In 1951 he joined the German Foreign Office and received his first posting in 1955 as a Counsellor to the German Mission to NATO, rising to serve as Deputy Secretary-General.[1] In November 1959 he returned to the Foreign Office, where he worked in the political department. In 1963, he was appointed Deputy Director of the Foreign Office and in 1964 received his first high-level posting as Ambassador to Morocco in Rabat, serving until 1970.[1]
In July 1970, Voigt was appointed as German Ambassador to Australia, presenting his credentials to Governor-General Sir Paul Hasluck on 20 August 1970.[2] Voigt had previously visited Australia in 1965, on board the first dedicated Lufthansa flight there, and took an interest in promoting Australian markets to German industry by encouraging a visit by the Federation of German Industries.[1] Voigt was Ambassador of the Federal Republic of Germany when the Australian Government recognised the German Democratic Republic in December 1972, which entailed the exchange of ambassadors, but despite the limited recognition of East Germany given by his government, Voigt expressed that the decision was a "sovereign decision" for Australia to make.[3]
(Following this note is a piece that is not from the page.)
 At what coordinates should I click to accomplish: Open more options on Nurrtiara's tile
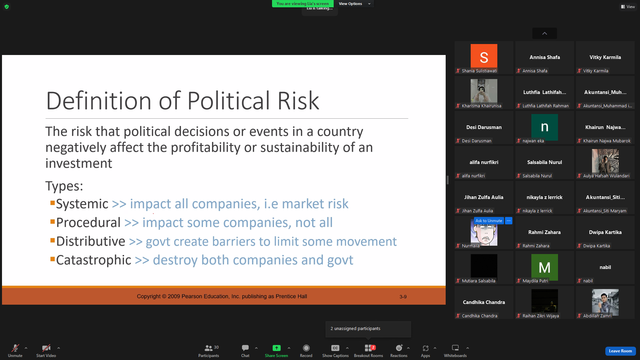click(x=509, y=221)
In October 1974, Voigt was appointed as Ambassador to Iraq in order to reopen the Embassy that had been closed since 1965 in Baghdad.[4] However he only served in that office briefly before he was sent to the Embassy in Stockholm in September 1976 to relieve Ambassador Heinz Dietrich Stoecker who had been taken hostage on 24 April 1975 during the West German Embassy siege by the Red Army Faction. He served there until 1978.